Senin 26 May 2014 19:31 WIB

Psikologi Dalam Islam (2)

Psikologi Islam merujuk pada Quran dan sunah.
Foto: Islamicpsychologist.com/a
Psikologi Islam merujuk pada Quran dan sunah.

Oleh: Dr Syamsuddin Arif

Plato ialah filsuf yang pertama kali melontarkan teori tiga aspek jiwa manusia: rasional (berdaya pikir), animal (hewani), dan vegetatif (berdaya tumbuh).

Hampir semua filsuf Muslim yang menulis karya tentang jiwa bertolak dari pandangan Aristoteles.

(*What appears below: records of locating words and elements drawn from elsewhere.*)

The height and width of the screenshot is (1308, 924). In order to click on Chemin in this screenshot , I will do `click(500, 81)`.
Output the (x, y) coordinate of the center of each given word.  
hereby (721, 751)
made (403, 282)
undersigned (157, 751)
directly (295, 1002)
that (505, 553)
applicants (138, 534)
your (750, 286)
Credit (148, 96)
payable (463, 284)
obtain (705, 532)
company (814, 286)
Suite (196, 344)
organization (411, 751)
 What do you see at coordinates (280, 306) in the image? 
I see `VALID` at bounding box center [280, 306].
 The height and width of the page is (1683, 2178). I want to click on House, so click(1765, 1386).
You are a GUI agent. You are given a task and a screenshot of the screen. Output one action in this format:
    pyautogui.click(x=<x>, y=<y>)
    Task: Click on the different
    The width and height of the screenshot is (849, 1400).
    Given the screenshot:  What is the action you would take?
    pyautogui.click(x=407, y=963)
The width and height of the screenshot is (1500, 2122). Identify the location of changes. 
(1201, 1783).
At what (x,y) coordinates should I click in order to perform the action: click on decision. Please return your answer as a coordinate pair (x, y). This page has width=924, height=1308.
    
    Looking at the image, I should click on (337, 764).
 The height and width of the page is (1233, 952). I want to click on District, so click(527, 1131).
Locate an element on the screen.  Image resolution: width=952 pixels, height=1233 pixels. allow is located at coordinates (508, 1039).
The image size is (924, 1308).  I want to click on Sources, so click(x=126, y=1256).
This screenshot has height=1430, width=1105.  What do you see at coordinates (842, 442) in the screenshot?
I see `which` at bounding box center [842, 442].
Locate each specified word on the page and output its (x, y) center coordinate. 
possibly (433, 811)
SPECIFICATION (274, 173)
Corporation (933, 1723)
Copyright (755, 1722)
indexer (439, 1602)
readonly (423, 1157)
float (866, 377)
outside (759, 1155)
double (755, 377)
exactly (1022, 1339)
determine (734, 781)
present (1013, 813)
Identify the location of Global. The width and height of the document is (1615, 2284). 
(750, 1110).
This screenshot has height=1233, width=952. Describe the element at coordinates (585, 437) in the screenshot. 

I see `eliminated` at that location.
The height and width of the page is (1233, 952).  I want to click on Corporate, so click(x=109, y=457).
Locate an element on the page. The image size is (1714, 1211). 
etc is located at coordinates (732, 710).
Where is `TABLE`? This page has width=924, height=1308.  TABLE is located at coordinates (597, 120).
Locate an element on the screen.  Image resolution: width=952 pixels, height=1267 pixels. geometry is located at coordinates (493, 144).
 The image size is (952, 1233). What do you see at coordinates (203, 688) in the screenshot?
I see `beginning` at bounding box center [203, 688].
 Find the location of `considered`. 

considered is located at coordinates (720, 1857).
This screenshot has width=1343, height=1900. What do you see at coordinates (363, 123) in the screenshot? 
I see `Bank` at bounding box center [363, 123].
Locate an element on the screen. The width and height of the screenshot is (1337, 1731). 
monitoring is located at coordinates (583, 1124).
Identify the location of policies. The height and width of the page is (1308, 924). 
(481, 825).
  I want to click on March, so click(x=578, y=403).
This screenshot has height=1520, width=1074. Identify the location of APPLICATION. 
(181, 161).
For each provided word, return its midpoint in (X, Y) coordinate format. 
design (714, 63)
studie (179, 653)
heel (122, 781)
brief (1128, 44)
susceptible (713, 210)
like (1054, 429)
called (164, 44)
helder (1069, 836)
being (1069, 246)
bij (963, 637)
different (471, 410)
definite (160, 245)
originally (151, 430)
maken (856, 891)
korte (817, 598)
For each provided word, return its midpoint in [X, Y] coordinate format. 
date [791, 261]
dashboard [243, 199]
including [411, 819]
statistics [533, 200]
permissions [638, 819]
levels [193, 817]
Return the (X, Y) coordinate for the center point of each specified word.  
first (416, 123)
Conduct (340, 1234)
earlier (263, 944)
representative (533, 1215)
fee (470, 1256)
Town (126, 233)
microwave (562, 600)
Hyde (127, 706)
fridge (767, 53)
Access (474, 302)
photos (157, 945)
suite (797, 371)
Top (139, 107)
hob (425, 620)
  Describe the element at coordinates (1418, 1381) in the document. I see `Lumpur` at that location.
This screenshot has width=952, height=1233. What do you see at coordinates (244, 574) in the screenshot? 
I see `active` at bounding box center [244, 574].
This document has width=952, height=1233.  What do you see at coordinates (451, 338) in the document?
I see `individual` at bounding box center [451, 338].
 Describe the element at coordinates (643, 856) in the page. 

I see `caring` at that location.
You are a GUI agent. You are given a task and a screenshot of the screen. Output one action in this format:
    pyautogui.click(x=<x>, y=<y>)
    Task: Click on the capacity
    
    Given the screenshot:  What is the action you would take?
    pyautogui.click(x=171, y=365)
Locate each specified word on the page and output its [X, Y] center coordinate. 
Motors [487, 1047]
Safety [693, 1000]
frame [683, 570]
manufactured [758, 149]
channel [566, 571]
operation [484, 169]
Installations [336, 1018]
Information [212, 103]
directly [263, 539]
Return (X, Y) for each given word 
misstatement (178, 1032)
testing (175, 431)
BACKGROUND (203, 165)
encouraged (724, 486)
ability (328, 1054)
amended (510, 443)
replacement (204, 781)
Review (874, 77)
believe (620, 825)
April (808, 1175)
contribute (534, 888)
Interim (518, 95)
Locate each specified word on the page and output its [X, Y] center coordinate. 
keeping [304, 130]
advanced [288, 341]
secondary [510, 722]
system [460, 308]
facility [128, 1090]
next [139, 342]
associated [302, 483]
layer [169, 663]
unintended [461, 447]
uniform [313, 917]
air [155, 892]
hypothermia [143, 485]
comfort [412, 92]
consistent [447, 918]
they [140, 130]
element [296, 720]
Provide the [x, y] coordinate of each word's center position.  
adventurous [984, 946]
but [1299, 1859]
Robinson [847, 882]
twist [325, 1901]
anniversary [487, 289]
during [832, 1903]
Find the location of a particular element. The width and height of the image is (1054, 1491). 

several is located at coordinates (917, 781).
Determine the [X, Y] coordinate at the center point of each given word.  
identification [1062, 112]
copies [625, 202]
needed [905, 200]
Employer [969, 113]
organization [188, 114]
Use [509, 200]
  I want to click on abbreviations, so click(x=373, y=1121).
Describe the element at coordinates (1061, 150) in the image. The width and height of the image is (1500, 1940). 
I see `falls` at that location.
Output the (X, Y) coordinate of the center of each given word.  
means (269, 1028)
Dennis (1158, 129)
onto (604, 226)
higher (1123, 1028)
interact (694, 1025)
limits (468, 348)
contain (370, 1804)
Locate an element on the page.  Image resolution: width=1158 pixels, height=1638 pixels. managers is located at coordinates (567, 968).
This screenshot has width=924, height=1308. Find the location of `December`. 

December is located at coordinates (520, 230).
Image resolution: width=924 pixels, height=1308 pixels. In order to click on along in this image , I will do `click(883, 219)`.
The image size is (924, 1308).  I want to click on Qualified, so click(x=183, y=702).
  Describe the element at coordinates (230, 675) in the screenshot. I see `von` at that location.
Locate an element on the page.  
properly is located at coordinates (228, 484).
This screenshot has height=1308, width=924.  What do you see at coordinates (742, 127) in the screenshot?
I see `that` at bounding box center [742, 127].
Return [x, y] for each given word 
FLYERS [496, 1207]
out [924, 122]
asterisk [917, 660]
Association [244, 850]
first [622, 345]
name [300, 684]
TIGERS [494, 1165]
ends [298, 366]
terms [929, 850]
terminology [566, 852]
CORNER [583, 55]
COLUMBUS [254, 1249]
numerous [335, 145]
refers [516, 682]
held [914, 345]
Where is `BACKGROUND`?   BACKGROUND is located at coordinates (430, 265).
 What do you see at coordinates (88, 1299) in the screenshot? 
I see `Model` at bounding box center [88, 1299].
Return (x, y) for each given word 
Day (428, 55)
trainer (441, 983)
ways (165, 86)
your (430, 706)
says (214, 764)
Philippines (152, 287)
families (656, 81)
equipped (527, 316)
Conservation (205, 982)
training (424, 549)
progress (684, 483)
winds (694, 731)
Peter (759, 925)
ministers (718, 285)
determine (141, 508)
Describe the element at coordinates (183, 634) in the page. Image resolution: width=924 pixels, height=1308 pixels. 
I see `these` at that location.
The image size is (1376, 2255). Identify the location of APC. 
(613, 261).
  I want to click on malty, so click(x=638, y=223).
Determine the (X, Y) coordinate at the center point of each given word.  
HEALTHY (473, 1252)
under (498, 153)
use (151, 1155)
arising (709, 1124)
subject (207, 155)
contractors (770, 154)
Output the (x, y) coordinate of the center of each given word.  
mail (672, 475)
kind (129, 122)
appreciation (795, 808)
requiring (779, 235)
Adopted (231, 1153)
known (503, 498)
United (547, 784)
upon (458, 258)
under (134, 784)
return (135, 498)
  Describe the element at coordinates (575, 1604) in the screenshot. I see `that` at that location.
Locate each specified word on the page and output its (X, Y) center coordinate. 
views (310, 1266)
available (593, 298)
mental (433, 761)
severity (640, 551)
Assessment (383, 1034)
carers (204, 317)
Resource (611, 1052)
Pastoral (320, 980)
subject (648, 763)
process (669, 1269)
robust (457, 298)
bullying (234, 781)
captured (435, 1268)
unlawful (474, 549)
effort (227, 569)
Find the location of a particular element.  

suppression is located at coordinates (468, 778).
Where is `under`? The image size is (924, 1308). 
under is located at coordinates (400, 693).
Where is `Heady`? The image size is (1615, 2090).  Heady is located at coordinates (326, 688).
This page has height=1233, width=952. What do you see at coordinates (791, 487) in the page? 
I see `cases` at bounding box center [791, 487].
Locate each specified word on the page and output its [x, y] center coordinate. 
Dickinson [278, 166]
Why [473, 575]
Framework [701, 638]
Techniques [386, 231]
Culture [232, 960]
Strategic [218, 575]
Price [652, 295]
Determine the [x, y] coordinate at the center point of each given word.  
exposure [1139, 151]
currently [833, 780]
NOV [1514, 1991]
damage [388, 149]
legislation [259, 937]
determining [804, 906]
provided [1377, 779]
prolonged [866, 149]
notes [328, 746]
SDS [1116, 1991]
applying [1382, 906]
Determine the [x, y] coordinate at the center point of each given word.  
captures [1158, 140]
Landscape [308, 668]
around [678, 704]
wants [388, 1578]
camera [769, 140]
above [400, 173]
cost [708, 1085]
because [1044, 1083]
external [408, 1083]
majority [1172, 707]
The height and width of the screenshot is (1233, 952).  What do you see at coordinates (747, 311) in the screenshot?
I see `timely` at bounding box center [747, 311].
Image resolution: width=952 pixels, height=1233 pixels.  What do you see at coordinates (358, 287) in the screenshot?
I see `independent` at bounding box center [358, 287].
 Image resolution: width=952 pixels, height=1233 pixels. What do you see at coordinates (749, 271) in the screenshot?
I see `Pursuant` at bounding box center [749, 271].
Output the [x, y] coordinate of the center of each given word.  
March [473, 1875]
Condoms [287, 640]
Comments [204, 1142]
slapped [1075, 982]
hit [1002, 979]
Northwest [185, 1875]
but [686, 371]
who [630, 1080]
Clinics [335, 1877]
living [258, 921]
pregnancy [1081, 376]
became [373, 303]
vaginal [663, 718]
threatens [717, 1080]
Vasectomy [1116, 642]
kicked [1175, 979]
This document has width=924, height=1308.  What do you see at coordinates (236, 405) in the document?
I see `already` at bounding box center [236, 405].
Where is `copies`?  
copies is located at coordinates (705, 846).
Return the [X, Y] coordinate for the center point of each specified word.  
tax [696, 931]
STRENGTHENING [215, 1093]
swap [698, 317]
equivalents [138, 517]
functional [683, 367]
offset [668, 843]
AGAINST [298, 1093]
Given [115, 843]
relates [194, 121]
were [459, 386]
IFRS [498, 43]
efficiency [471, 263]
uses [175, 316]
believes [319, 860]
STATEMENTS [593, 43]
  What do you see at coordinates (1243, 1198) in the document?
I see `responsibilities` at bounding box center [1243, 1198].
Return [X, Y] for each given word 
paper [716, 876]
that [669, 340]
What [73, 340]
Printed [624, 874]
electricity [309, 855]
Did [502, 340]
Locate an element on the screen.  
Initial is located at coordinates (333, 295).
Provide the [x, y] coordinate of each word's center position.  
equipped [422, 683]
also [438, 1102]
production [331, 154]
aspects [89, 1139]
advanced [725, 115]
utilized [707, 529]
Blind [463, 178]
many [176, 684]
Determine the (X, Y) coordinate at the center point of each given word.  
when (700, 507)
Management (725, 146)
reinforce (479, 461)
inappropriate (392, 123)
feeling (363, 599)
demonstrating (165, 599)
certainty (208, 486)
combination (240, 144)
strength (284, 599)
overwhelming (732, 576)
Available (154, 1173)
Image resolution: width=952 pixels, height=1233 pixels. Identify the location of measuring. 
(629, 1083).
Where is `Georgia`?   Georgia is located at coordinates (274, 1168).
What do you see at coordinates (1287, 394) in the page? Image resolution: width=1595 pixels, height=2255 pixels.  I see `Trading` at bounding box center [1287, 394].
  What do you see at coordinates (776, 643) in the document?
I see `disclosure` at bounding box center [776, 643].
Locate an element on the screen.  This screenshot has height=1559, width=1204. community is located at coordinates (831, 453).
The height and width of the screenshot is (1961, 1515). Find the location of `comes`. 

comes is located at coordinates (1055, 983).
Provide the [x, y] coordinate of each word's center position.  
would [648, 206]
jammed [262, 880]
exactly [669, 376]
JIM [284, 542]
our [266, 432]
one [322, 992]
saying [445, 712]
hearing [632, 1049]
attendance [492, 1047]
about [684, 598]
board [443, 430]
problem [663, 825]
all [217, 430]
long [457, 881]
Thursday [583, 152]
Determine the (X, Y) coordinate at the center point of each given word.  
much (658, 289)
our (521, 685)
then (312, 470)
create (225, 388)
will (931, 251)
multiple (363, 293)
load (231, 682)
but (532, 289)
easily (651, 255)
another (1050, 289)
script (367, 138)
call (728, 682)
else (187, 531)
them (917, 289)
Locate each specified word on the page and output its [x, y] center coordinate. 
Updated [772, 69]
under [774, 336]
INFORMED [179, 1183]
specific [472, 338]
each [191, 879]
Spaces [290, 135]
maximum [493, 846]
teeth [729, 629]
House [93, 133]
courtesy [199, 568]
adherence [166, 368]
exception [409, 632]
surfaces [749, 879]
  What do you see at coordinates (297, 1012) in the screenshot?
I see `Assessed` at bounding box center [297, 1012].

Mulai dari Miskawayh yang menulis kitab Tahdzib al-Akhlaq dan Abu Bakr ar-Razi pengarang kitab At-Thibb ar-Ruhani hingga Ibnu Rusyd dan Abu Barakat al- Baghdadi.

Menurut mereka, jiwa manusia adalah penyebab kehidupan. Tanpa jiwa, manusia tak berarti apa-apa.

Kecuali ar-Razi, semua filsuf percaya bahwa jiwa manusia itu tunggal dan sendiri. Karenanya mereka menolak teori transmigrasi jiwa dari satu tubuh ke tubuh yang lain, seperti dalam kepercayaan agama tertentu.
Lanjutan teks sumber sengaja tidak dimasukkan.